M'éveiller ce matin-là, ce fut comme sortir d'une brume qui, épaisse, m'avait enveloppée des années durant.

Je me sentais dupée. Sans jamais me convaincre d'avoir le dessus parce que, contre la Communauté, toute compétition m'était proscrite, je m'étais toujours dit que j'en savais assez pour pouvoir prétendre connaître ma famille et la protéger. En réalité, je ne savais rien. Je me fourvoyais juste. À chaque nouvelle découverte, j'étais si atterrée par l'ampleur de la vérité que je me persuadais que toute l'eau du puits avait été tirée, qu'aucune source ne pouvait encore jaillir et m'inonder de connaissances qui m'embarrassaient.

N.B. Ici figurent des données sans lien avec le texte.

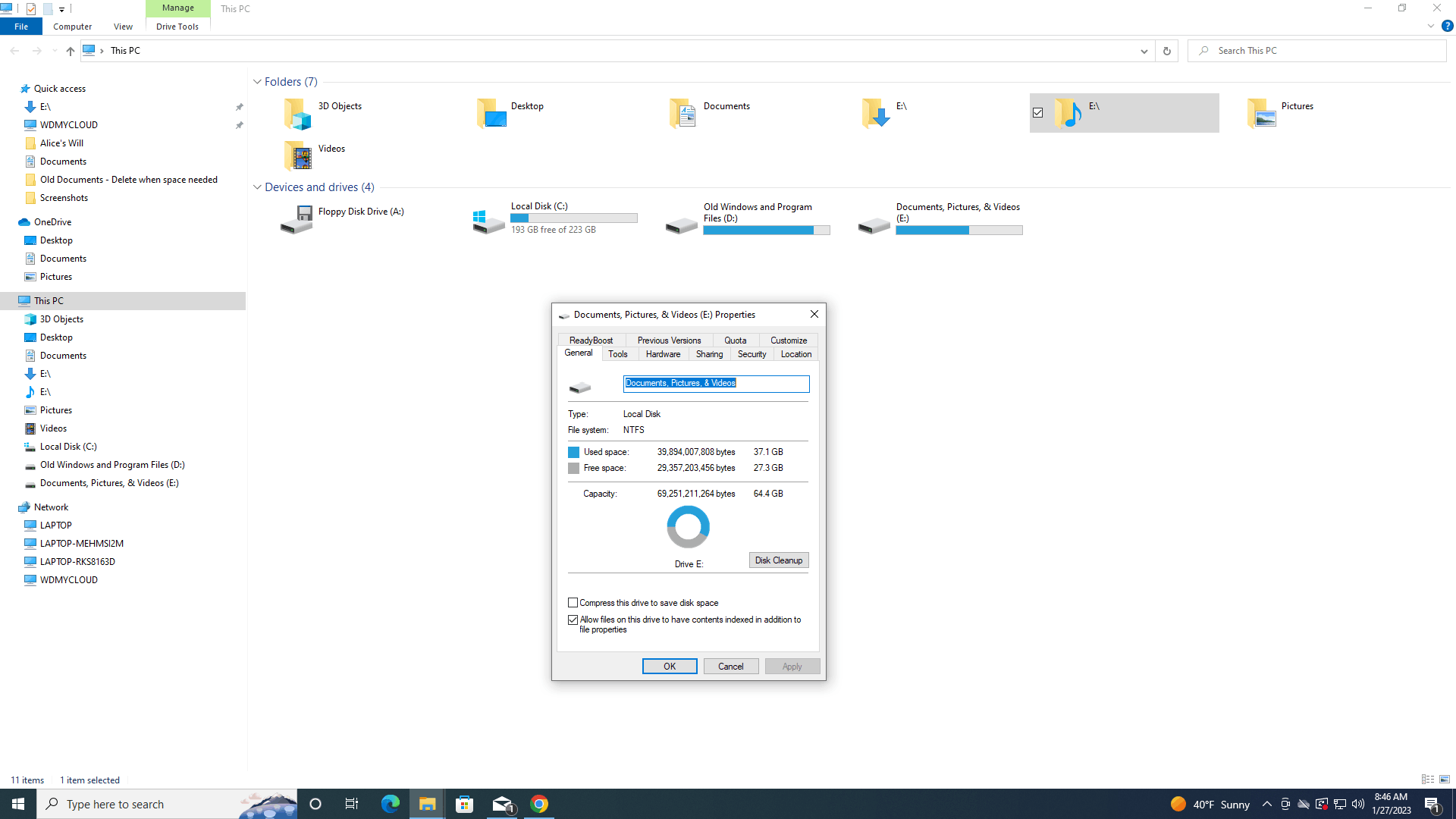Click the Disk Cleanup button
This screenshot has width=1456, height=819.
778,560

Je ne savais que faire de ce que mon grand-père m'avait appris, allant presque jusqu'à lui en vouloir d'avoir cédé à mes caprices inconscients et montré dans quel terreau diabolique la vie de Joyce était enracinée. La savoir de l'autre côté de l'Atlantique, trop loin pour me sentir obligée de lui révéler quoi que ce soit, n'était qu'une maigre consolation face à la vision des deux fioles entre les doigts fins de Giovanni et du regard horrifié de John.

Ou pouvais-je réellement les appeler ainsi ? N'étaient-ils pas juste deux inconnus que j'avais eu le culot de prétendre connaître quand j'ignorais tout à leur propos ?

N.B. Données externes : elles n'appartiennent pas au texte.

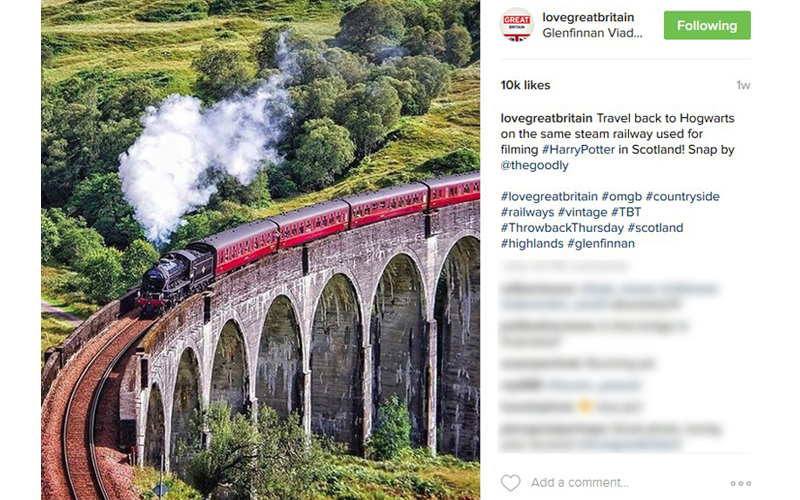
Task: Open the #glenfinnan hashtag
Action: (x=601, y=244)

Giovanni Cacciavani était une enflure qui n'avait pas eu le moindre scrupule à faire de sa fille l'instrument de sa vengeance. Quant à John... John ne m'avait jamais menti. Il s'était contenté d'éviter les flaques qui m'auraient éclaboussée de secrets que je n'étais pas capable de supporter jusqu'à ce que je lui donne l'ordre de sauter à pieds joints à l'intérieur. Mais je ne savais rien de sa vie et cela me rendait folle.

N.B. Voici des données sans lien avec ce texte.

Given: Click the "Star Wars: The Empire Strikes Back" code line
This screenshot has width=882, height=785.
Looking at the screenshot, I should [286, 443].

Encore que. Si cela s'était arrêté à eux, j'aurais sans doute pu m'en remettre bien plus facilement. Mais voilà-t-il pas que, trop préoccupée par mon héritage paternel, entre les pouvoirs des Azer et l'or des Villevannes, j'avais complètement oublié ce qu'avaient pu laisser derrière eux les parents de ma mère ! Je les savais morts et enterrés depuis leur courageux refus de rejoindre les rangs de Grindelwald, j'avais compris grâce au visage éclairé de Slughorn lors de ma première soirée parmi son club qu'ils étaient reconnus parmi les potionnistes, mais jamais je ne m'étais doutée de l'existence de la fille noire de François Dopric, de son lien avec cette potion dont il n'avait pas voulue et qu'on lui avait volée. L'avait-il même compris ? S'était-il rendu compte que la potion miracle que Macon se vantait d'avoir créée était la sienne, celle-là même dont il avait anticipé les pouvoirs destructeurs et s'était débarrassé ?

Je n'ai jamais eu la réponse à ces questions. François Dopric était et est resté un inconnu dont seule la dalle funéraire m'est familière. Mais, à chaque fois que j'entends parler de l'Amortentia, je pense à lui et à la bonté franche qui l'avait fait renoncer à la fortune pour privilégier ses convictions.

J'étais étouffée par tout ce que j'avais déjà appris, apeurée par tout ce qu'il me restait à apprendre. Et j'étais surtout perdue, incapable de savoir ce que le bon sens me dictait de faire. Devais-je prévenir Joyce ? J'en doutais. Ses parents étaient les seuls Martins en qui elle n'avait jamais perdu foi. Ils n'avaient rien fait de mal, mais briser leur couple atypique, c'était briser un repère, le dernier peut-être, de Joyce. Et puis je voyais difficilement en quoi l'ignorer pouvait lui porter préjudice. Monica Cacciavani elle-même n'en avait jamais rien su ! La potion avait dupé tout le monde, Giovanni avait dupé tout le monde.

Dans l'ombre, coiffé de l'auréole des victimes, il avait fait imploser la Communauté et il n'en demeurait aujourd'hui plus que des braises vaguement rougeoyantes que les Lestrange et Joyce prenaient à cœur de piétiner.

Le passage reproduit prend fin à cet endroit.